Over recent decades, the search for sensitive and specific biomarkers of degenerative parkinsonisms has intensified. So also has the number of clinical trials aimed at disease modification and the subsequent need for improved recruitment of participants in the earliest possible stages and with the highest diagnostic certainty. Also increasing in number have been searches for ways to determine target engagement and biological effect, along with tracking of disease progression or its modification.
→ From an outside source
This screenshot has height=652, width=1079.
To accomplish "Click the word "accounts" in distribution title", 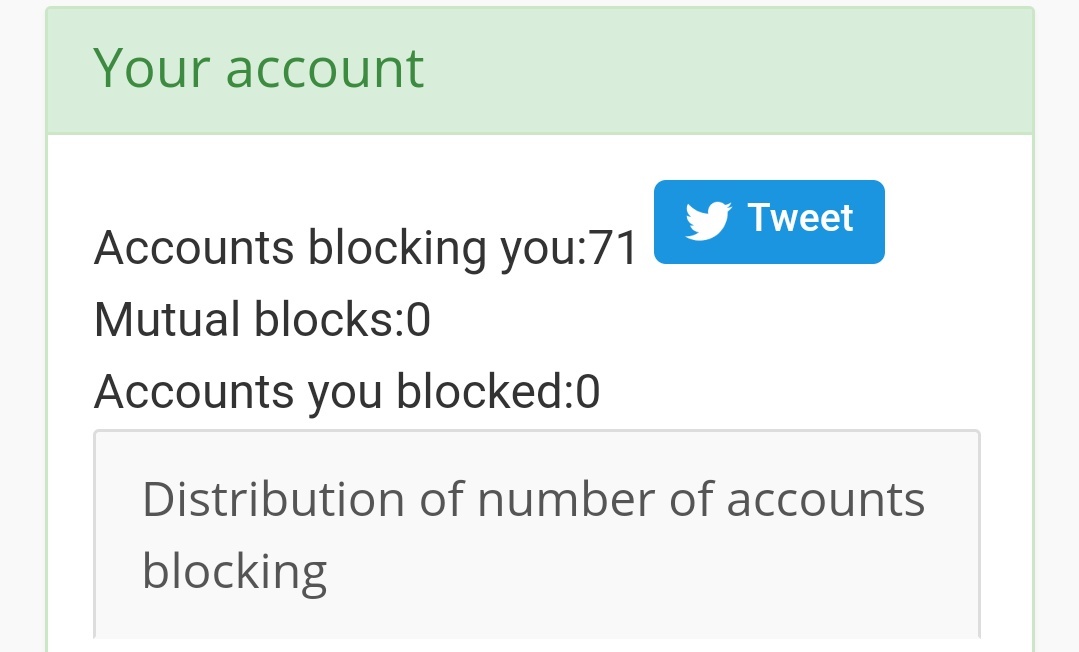I will (x=826, y=501).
With post mortem neuropathological confirmation remaining the most definite diagnostic category for most conditions, the updated diagnostic criteria are slowly introducing some routine biomarkers as supportive tools, mostly related to symptoms such as loss of smell in Parkinson's Disease (PD) or demonstration of REM sleep behaviour disorders in both PD and multiple system atrophy (MSA), or structural or functional (chiefly dopaminergic) imaging, which sometimes lacks either sensitivity or specificity [specific MRI signs for MSA or progressive supranuclear palsy (PSP)]. However, potential new tools such as seed amplification assays (SAAs) and PET imaging of underlying alpha-synuclein and 4R-tau pathologies, while not without their own challenges, are being increasingly seen as the next generation of diagnostic tools. In this setting, proposals to biologically define these conditions, primarily for research purposes (which might eventually include clinical trials) are emerging. In this review, we aimed to overview of the current use of routine biomarkers and any future promise of biological definition by molecular markers tracking underlying pathology.